A Lululemon foi uma das marcas visitadas pela comitiva de empresários gaúchos que foi a Nova Iorque, em janeiro passado, para conferir as tendências apontadas na NRF 2018 e conhecer modelos de lojas. Foram mais de 15 estabelecimentos visitados, todos escolhidos por apresentar inovações que possam agregar conhecimento aos varejistas gaúchos e, quem sabe, até inspirá-los nos negócios. Além de educadores em vez de vendedores, a rede de confecção para ginástica adota outras condutas na relação com seus “convidados”, como observar informações sobre o cliente quando ele está no provador – a porta do “dressing” (provador em inglês) é usada para anotar dados. 

Cada momento no provador é singular. Kayla e os colegas também são muito simpáticos, atendem com bom humor e ainda auxiliam em dicas de onde almoçar ou resolver outras demandas que o consumidor pode resolver na região. “Se for o caso, fazem reserva em restaurante ou de aula em academia”, cita José Roberto Resende, vice-presidente da Câmara de Dirigentes Logistas de Porto Alegre (CDL-POA) e que ciceroneou a comitiva na cidade. 

Cada loja pode realizar ainda aulas gratuitas de ioga, comandadas por professores propagadores da marca. Nas paredes das filiais, fotos gigantes mostram clientes em atividades de ginástica ou ioga. Os artigos femininos e masculinos têm preços mais elevados, pois usam materiais com tecnologia e atendem consumidores que adotam estilo mais descolado, atentos à qualidade de vida. Resende cita que cada loja faz um trabalho junto à sua comunidade. 

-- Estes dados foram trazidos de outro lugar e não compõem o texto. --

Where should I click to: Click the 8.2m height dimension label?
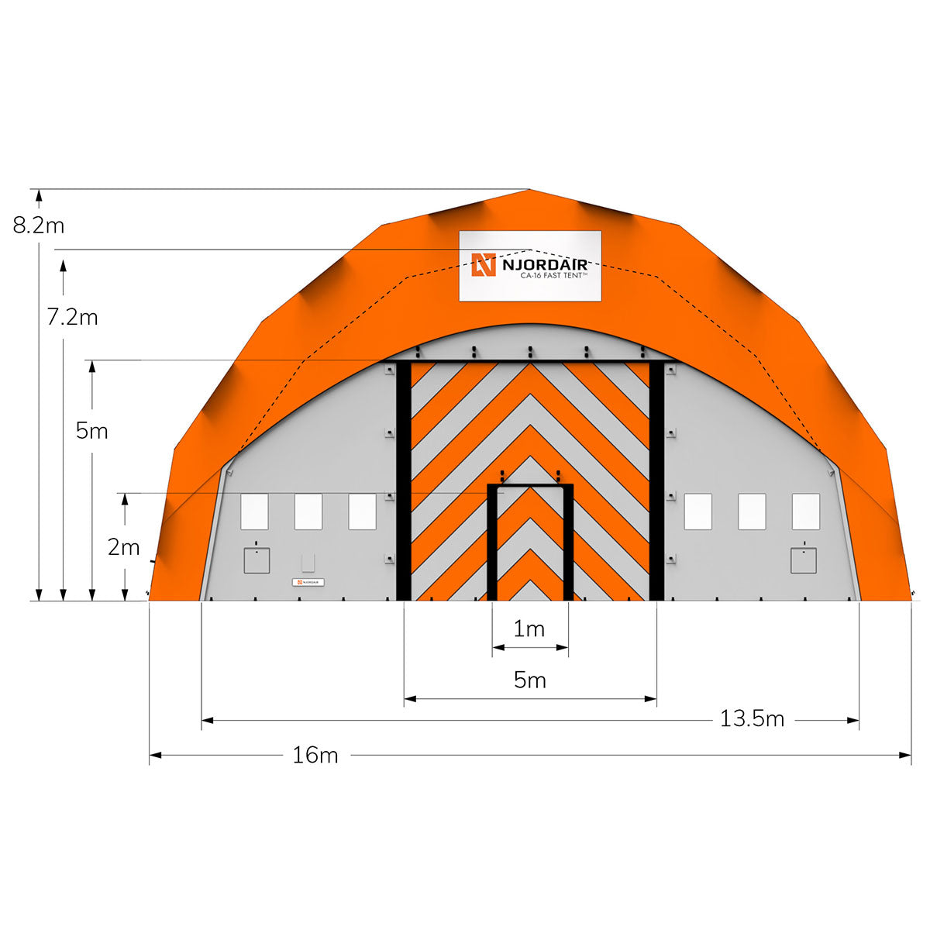pyautogui.click(x=39, y=226)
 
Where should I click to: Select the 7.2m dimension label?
pyautogui.click(x=72, y=317)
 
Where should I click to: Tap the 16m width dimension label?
pyautogui.click(x=315, y=755)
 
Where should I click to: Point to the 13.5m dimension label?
pyautogui.click(x=752, y=718)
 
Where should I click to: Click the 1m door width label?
pyautogui.click(x=529, y=629)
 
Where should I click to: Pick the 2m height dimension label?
pyautogui.click(x=123, y=547)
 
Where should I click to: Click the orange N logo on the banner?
pyautogui.click(x=484, y=264)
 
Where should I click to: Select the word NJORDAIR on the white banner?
pyautogui.click(x=545, y=264)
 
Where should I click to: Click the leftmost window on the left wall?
pyautogui.click(x=254, y=512)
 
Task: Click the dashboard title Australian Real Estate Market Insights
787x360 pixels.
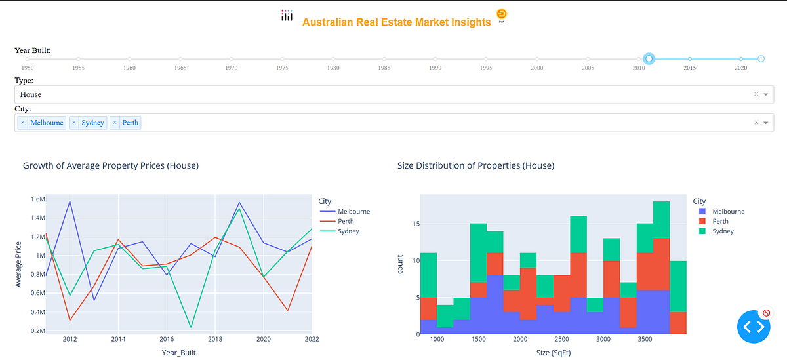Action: pyautogui.click(x=396, y=22)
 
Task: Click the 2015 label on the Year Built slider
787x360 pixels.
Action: pyautogui.click(x=689, y=68)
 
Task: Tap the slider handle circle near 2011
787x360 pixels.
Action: pyautogui.click(x=649, y=59)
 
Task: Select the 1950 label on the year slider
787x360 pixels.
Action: pyautogui.click(x=27, y=68)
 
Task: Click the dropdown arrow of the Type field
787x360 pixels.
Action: pyautogui.click(x=765, y=94)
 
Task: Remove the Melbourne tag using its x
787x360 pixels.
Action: pyautogui.click(x=22, y=123)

Os gerentes têm autonomia para trabalhar o perfil da filial de acordo com o entorno, se é mais popular ou sofisticado. Na loja visitada pelos gaúchos, há um espaço de interação, que é chamado de lab (laboratório), onde profissionais que têm afinidade com a cultura da Lululemon se reúnem, podem fazer encontros, usar o coworking. Também há clientes diferenciados que se transformam em embaixadores da marca e são aliados, sem receber verbas para isso, de projetos sociais que elegem apoiar.

‘A primeira reputação é a do funcionário’, avisa Saiani

O consultor e sócio da Ponto Direto, Edmour Saiani, avisa a donos e executivos de alto escalão das empresas de varejo que pessoas devem ser prioridade no funcionamento do negócio e que a hora de contratar é a mais importante na busca de profissionais. “A primeira reputação é a do funcionário”, avisa Saiani, indicando o peso de quem está no atendimento. O consultor sugere a seguir algumas práticas.

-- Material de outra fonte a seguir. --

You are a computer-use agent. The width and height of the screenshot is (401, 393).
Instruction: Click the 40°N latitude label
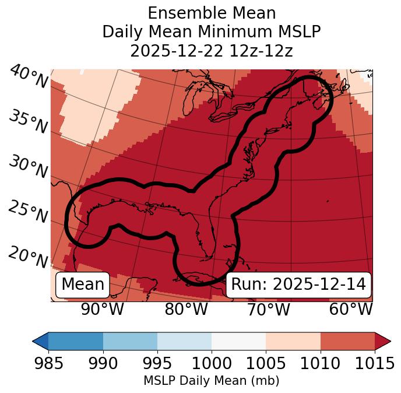tap(28, 77)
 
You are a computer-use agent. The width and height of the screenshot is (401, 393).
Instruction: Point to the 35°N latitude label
tap(28, 122)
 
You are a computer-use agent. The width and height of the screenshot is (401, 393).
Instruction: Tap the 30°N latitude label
tap(28, 167)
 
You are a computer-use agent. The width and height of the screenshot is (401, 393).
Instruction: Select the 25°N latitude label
tap(28, 212)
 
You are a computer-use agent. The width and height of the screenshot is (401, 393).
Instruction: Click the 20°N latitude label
tap(28, 257)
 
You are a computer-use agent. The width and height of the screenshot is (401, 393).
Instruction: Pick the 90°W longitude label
tap(102, 309)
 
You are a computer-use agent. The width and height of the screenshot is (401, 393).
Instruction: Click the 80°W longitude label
tap(186, 309)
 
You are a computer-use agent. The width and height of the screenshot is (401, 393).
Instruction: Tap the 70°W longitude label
tap(268, 309)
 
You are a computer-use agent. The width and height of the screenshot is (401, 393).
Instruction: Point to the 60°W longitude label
tap(350, 309)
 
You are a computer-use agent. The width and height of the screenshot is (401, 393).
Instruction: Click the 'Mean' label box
tap(83, 285)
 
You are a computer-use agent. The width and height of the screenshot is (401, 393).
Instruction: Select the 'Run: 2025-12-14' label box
tap(298, 285)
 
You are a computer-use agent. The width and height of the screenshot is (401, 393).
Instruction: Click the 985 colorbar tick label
tap(48, 363)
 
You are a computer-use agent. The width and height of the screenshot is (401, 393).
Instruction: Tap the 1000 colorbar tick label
tap(212, 363)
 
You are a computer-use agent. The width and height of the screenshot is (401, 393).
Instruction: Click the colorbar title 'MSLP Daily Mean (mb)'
tap(211, 381)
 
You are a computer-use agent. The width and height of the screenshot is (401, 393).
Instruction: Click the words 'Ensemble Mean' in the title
tap(212, 13)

Empresas & Negócios – Qual é o peso das pessoas? 

Edmour Saiani – É preciso dar atenção às pessoas. Quem está perto do cliente é o mais importante. Eu chamo de “herói da ponta”, pois ele aguenta muito tranco, fala com o cliente todos os dias e economiza dinheiro em pesquisa, pois sabe o que o consumidor local quer. Implantar ideias sugeridas por essas pessoas ou apenas ouvi- -las e dar um retorno, mesmo que seja para justificar por que não vai adotar, são formas de valorizar esses profissionais.

Empresas & Negócios – Qual é a primeira coisa a se fazer? 

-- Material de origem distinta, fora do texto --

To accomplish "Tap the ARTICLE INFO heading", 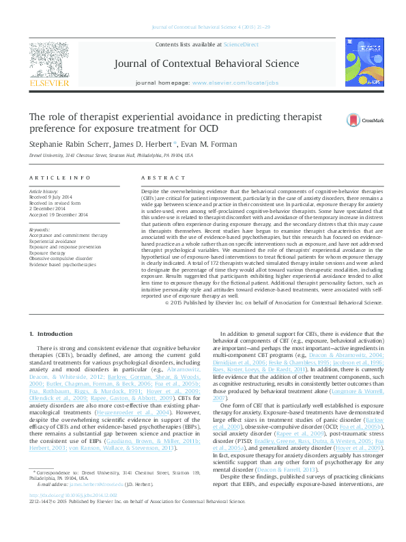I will [x=59, y=177].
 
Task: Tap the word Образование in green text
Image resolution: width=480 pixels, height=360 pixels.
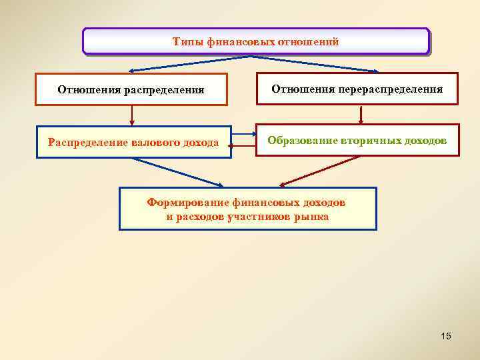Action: point(303,141)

Saiani – A primeira reputação que se tem de criar é com os funcionários. Tem gente que ica atrás de cliente o tempo todo e esquece de quem está no atendimento. A segunda coisa mais difícil da empresa é achar gente, e a primeira mais difícil é achar gente boa. Tem de procurar muito. Se colocar uma pessoa ruim dentro do negócio, manda embora. Não reponha a vaga antes de achar a pessoa muito boa! Se não fizer isso, vai demolir tudo que foi construído. Entre treinar e contratar, o segundo é mais importante. Se o cara não foi educado pela mãe a cuidar bem do outro, não é treinamento que vai convencê-lo.

Empresas & Negócios – Quais são os itens que não podem ser descuidados? 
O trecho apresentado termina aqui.